Welche Konflikte können bei Einführung solcher IT-Tools entstehen?

Eine falsche Erwartungshaltung an das Team durch permanente Präsenz in den Tools. Ruf- und Arbeitsbereitschaft, egal wo man ist. Hierbei ist ein gutes Change Management für User und das Unternehmen wichtig. Neue Prozesse und ein fundiertes Training sollten erfolgen.

 

Welche Erfahrung bzgl. der Auswahl und Einführung neuer Tools möchtest du noch mit uns teilen?
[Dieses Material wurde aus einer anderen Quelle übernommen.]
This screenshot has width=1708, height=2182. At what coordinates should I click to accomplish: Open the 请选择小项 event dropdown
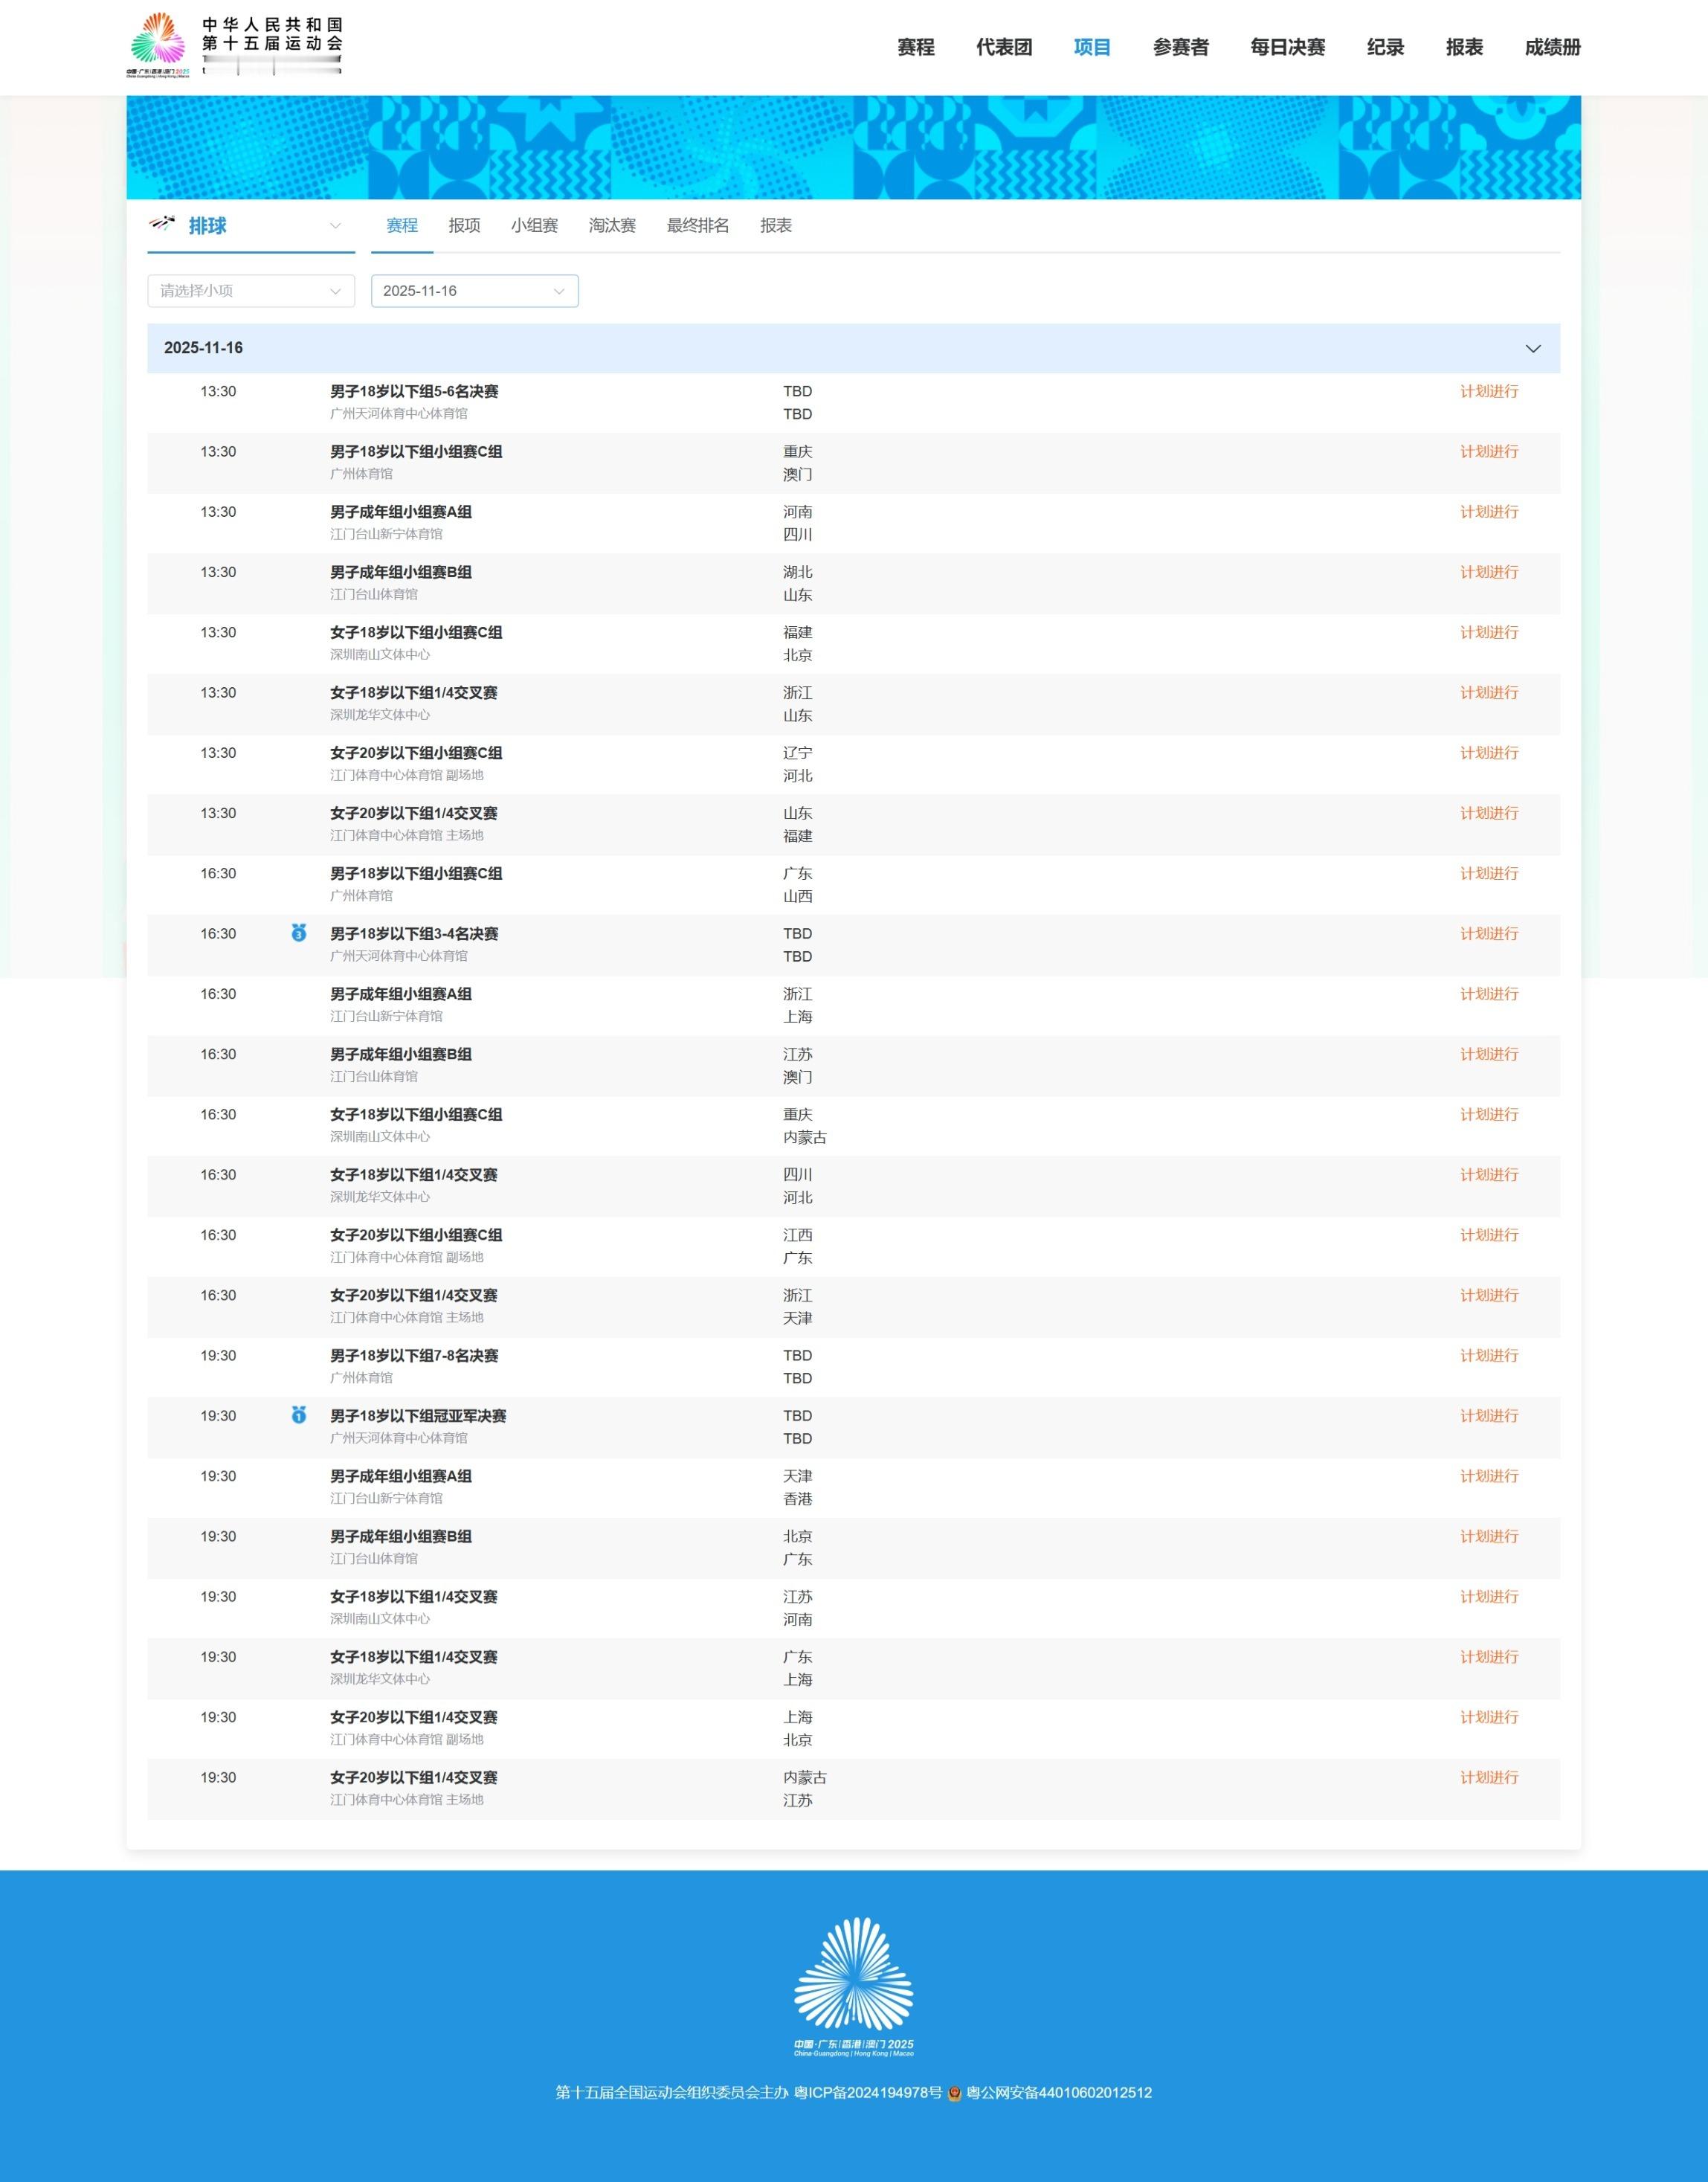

Im Normalfall: Nicht alles auf einmal - gehen, bevor man läuft oder das Ganze in homöopathische Dosen ausrollen. Am Besten mit Use-case basierten Trainings im userzentischen Design. Und wenn es nach mir geht, Microsoft Teams als globaler Big Bang im Rollout. Ein solches Projekt sollte nie ein reines IT-Projekt sein, sondern durch das Business unterstützt werden. D.h. ich binde Vertreter aus den Fachabteilungen beim Design der Services mit der IT ein und erreiche so eine größtmögliche Akzeptanz und bestmögliche Anpassung der Tools an die Bedürfnisse der User.

 

Jetzt sind wir ja in besonderen Zeiten und viele Unternehmen und deren Mitarbeiter brauchen eine kurzfristige Lösung remote zusammenarbeiten zu können, was kannst du hier noch mit auf den Weg geben?
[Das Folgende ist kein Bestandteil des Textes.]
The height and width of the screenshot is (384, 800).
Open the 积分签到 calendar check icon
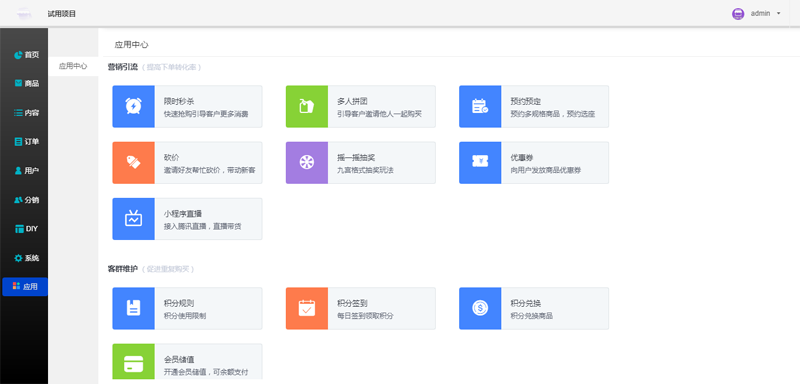pyautogui.click(x=307, y=308)
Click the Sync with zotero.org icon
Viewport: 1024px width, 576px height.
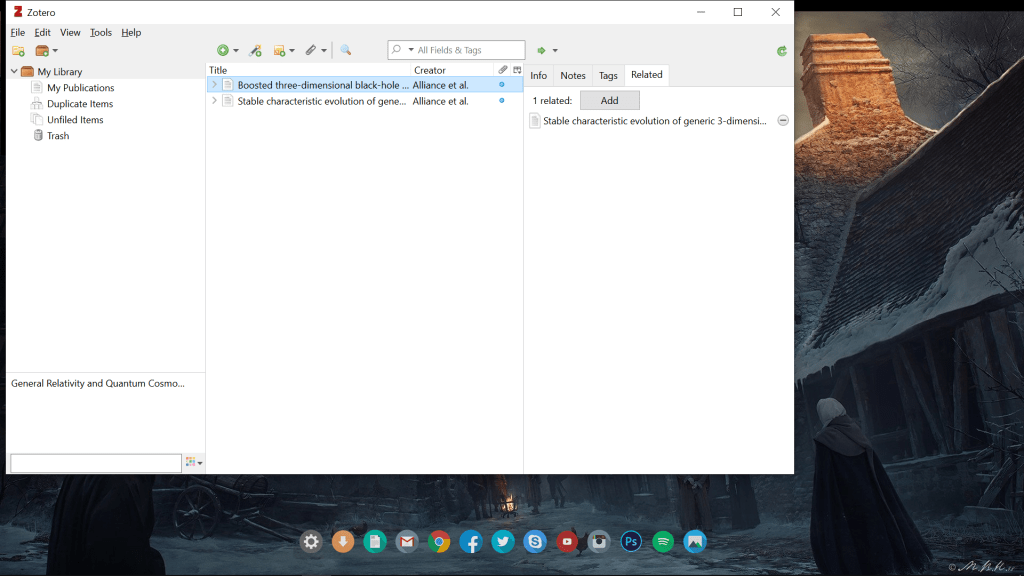pyautogui.click(x=781, y=51)
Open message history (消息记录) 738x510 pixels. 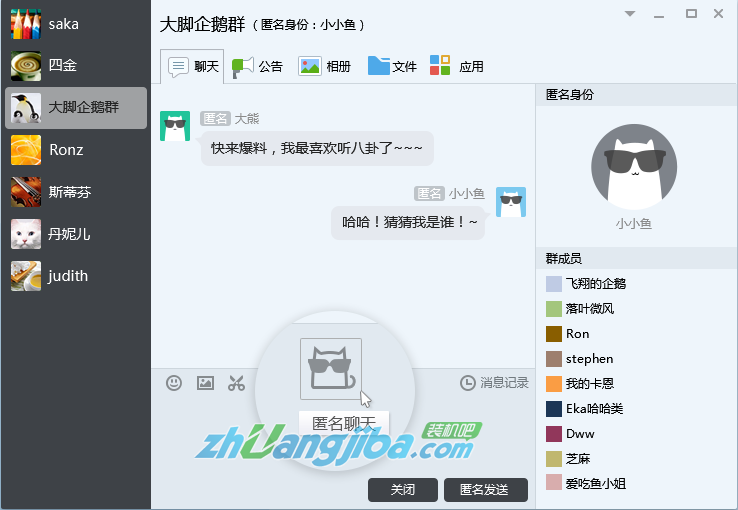[494, 382]
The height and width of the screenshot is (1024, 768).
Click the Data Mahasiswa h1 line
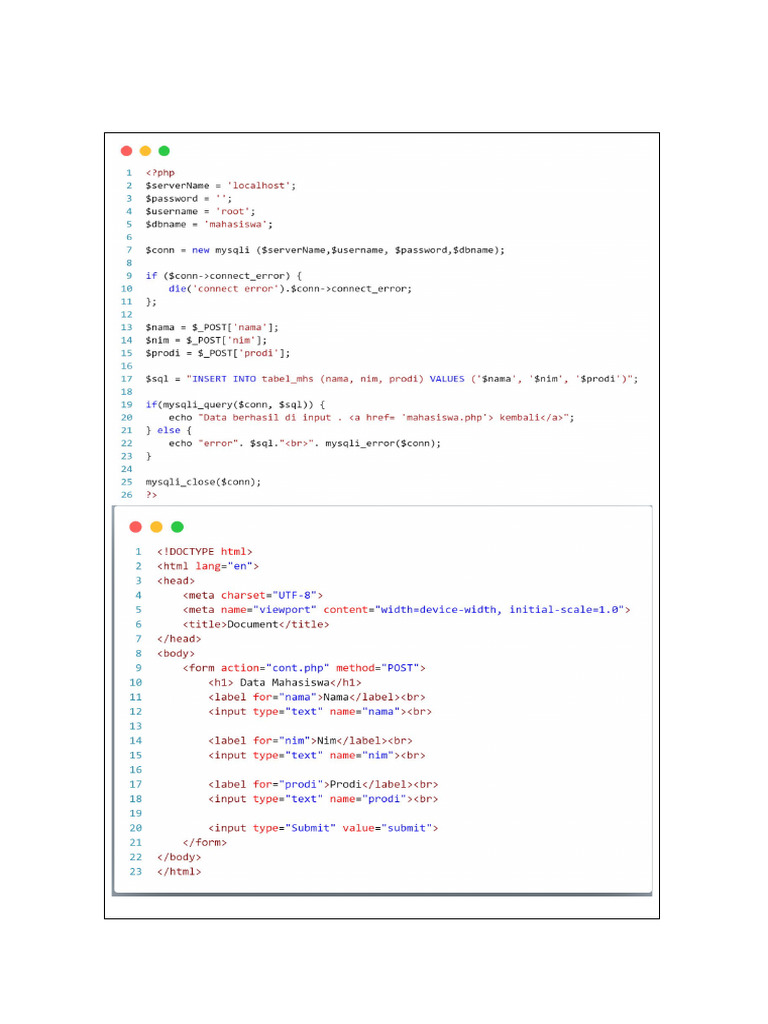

Privat nutzen viele Menschen zurzeit Zoom, Google Hangout oder die sonst bekannten Messenger, über die man auch Chatten/Video-Telefonieren kann. Allerdings sind diese datenschutzrechtlich kritisch zu betrachten, vor allem wenn es um die Nutzung im Unternehmenskontext geht. Hierzu möchte ich keine Empfehlung aussprechen, aber wenn es darum geht kurzfristig im Team auch von unterschiedlichen Orten arbeiten zu können bleibe ich bei Microsoft.

 

Welche Möglichkeiten gibt es denn hier „kurzfristig“?

Es gibt eine Teams Free-Version, die bringt die Einschränkung mit, dass man keine Termine einstellen, sondern nur Ad-Hoc Nutzen kann. Dennoch kann man hier Chatten, Anrufen und an Dateien gemeinsam arbeiten. Der Vorteil ist: sollte man sich zu einem späteren Zeitpunkt entscheiden eine Lizenz zu erwerben, kann man alles was man hier bisher bearbeitet hat entsprechend überführen. Es geht also nichts „verloren“.
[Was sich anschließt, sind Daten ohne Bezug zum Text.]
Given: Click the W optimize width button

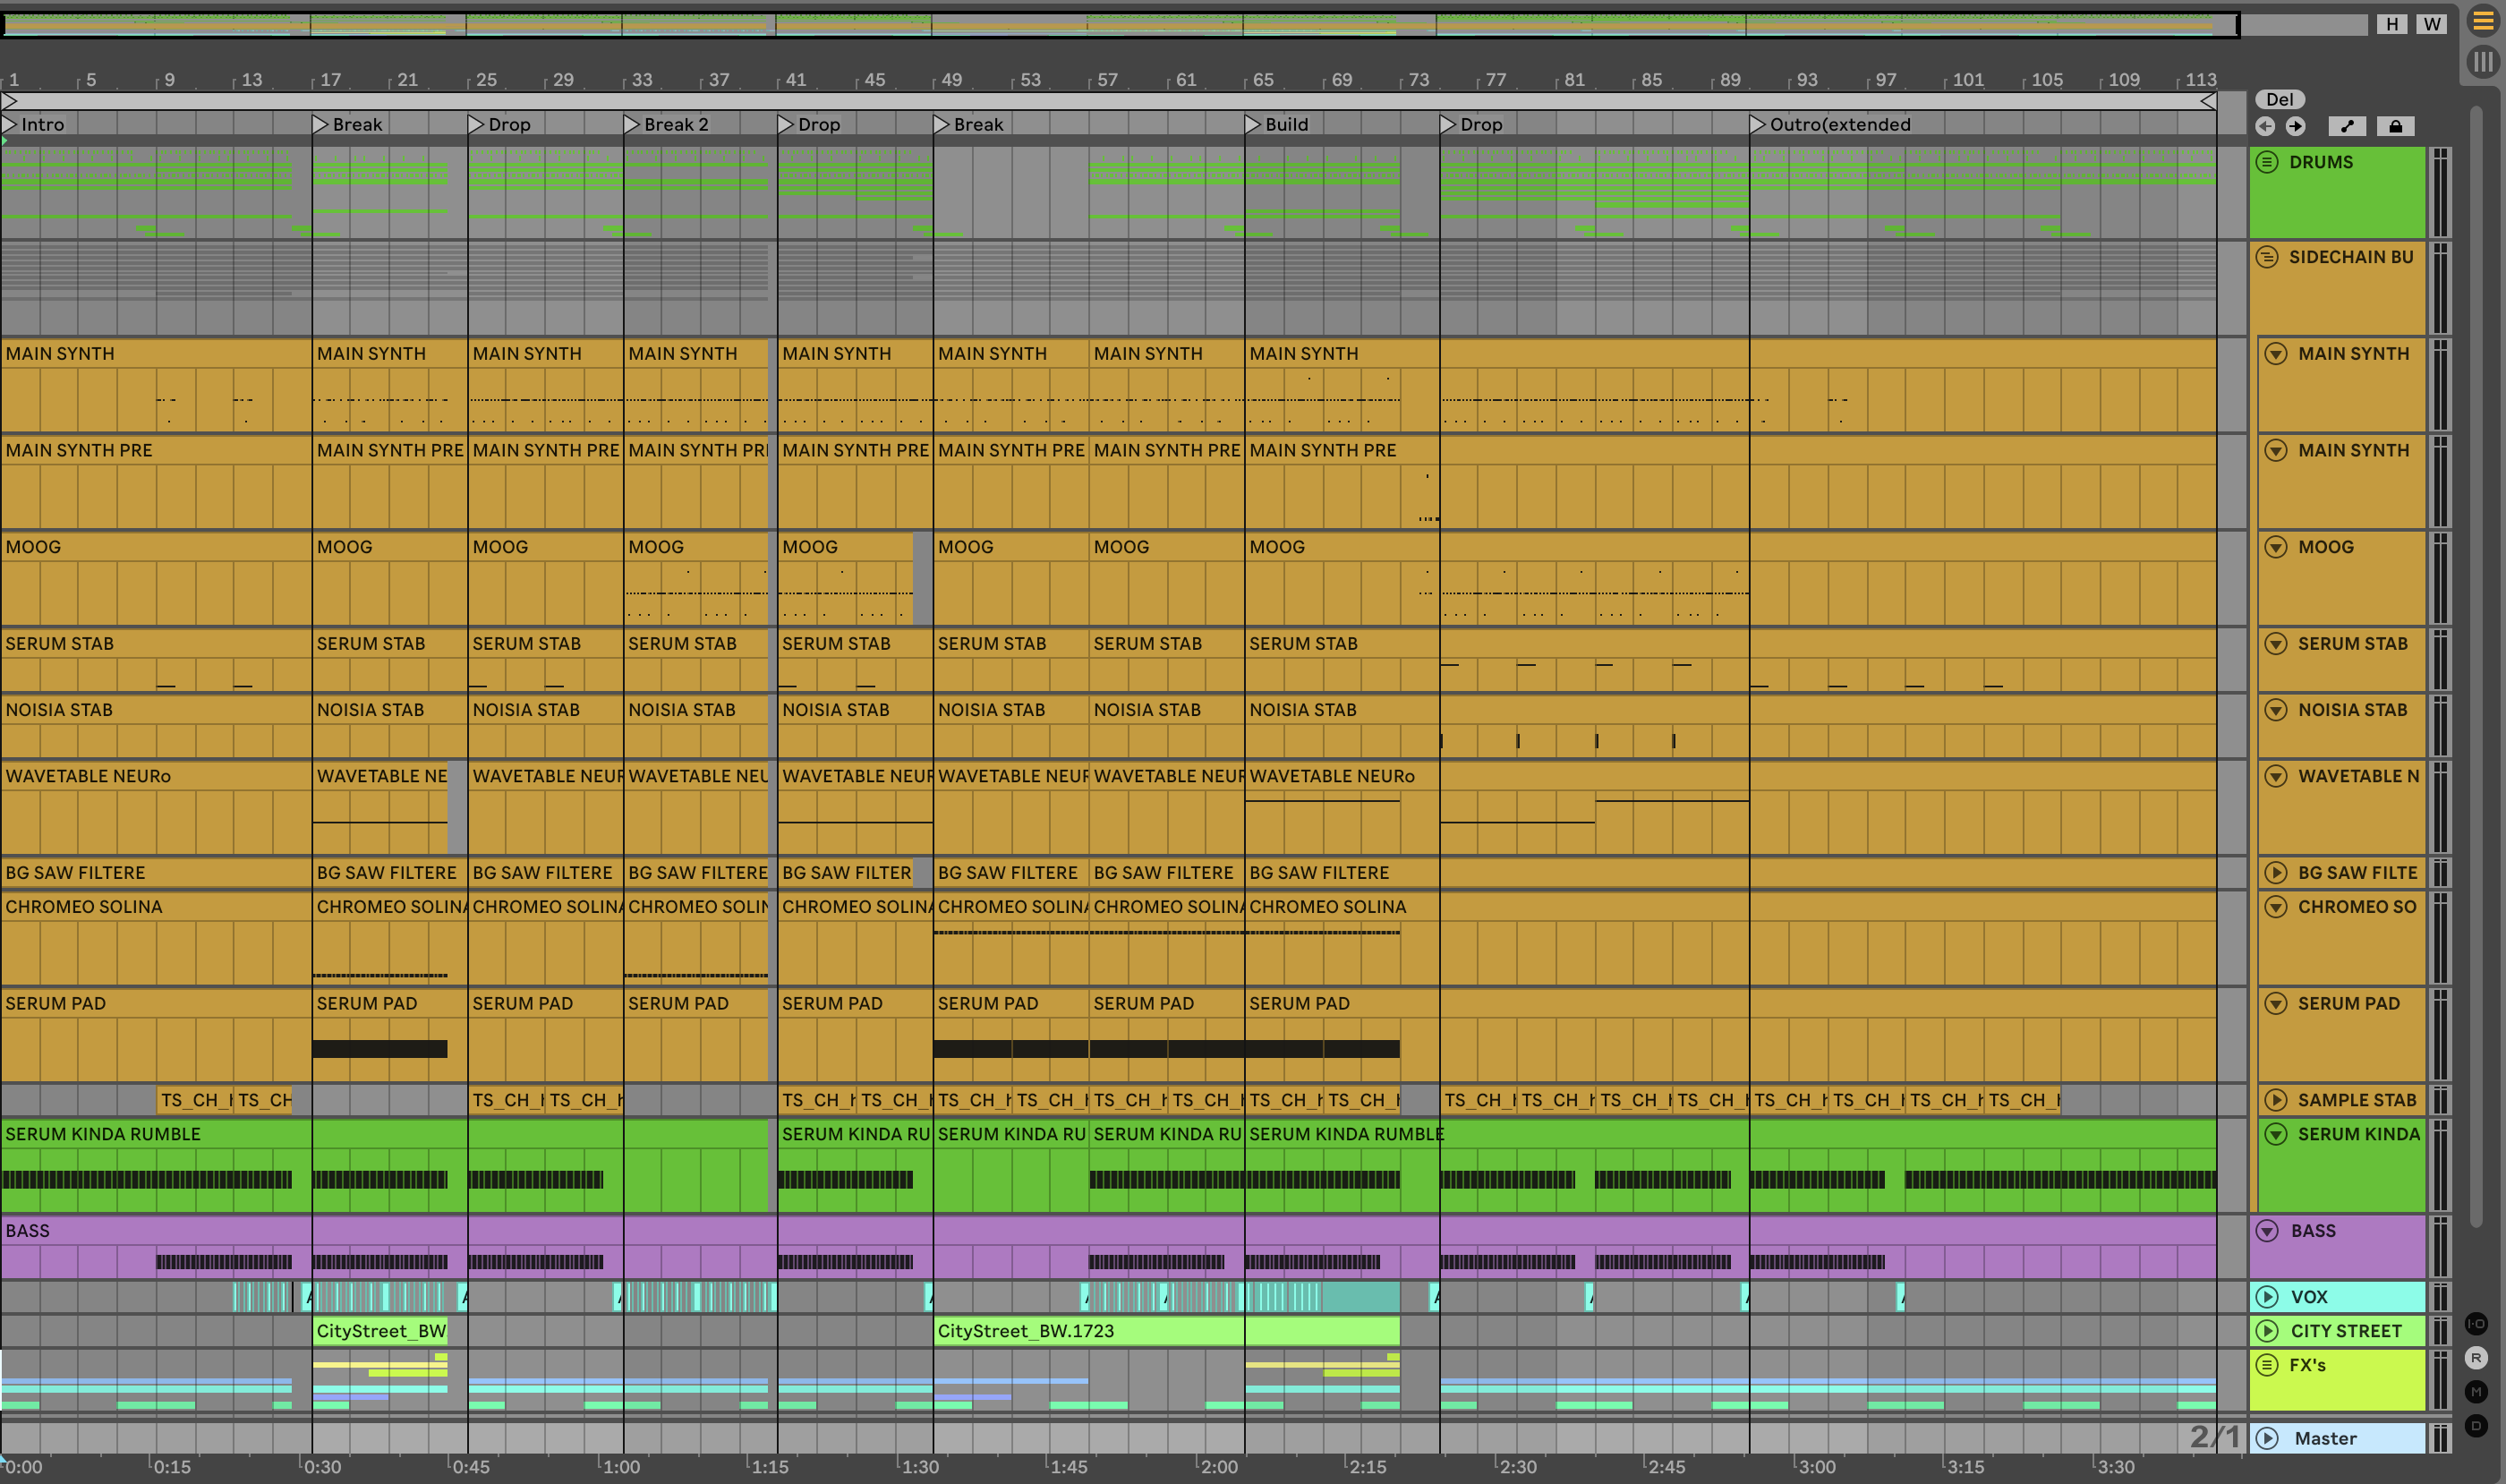Looking at the screenshot, I should click(x=2432, y=24).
Des Weiteren bietet Microsoft gerade 6 Monate gratis Lizenzen an, hier sollte man seinen Microsoft Ansprechpartner kontaktieren. Zur Nutzung der Tools bieten viele Unternehmen außerdem Live Streamings an, bei denen der Umgang gezeigt wird.

 

Danke Matthias, für das Interview und die Tipps!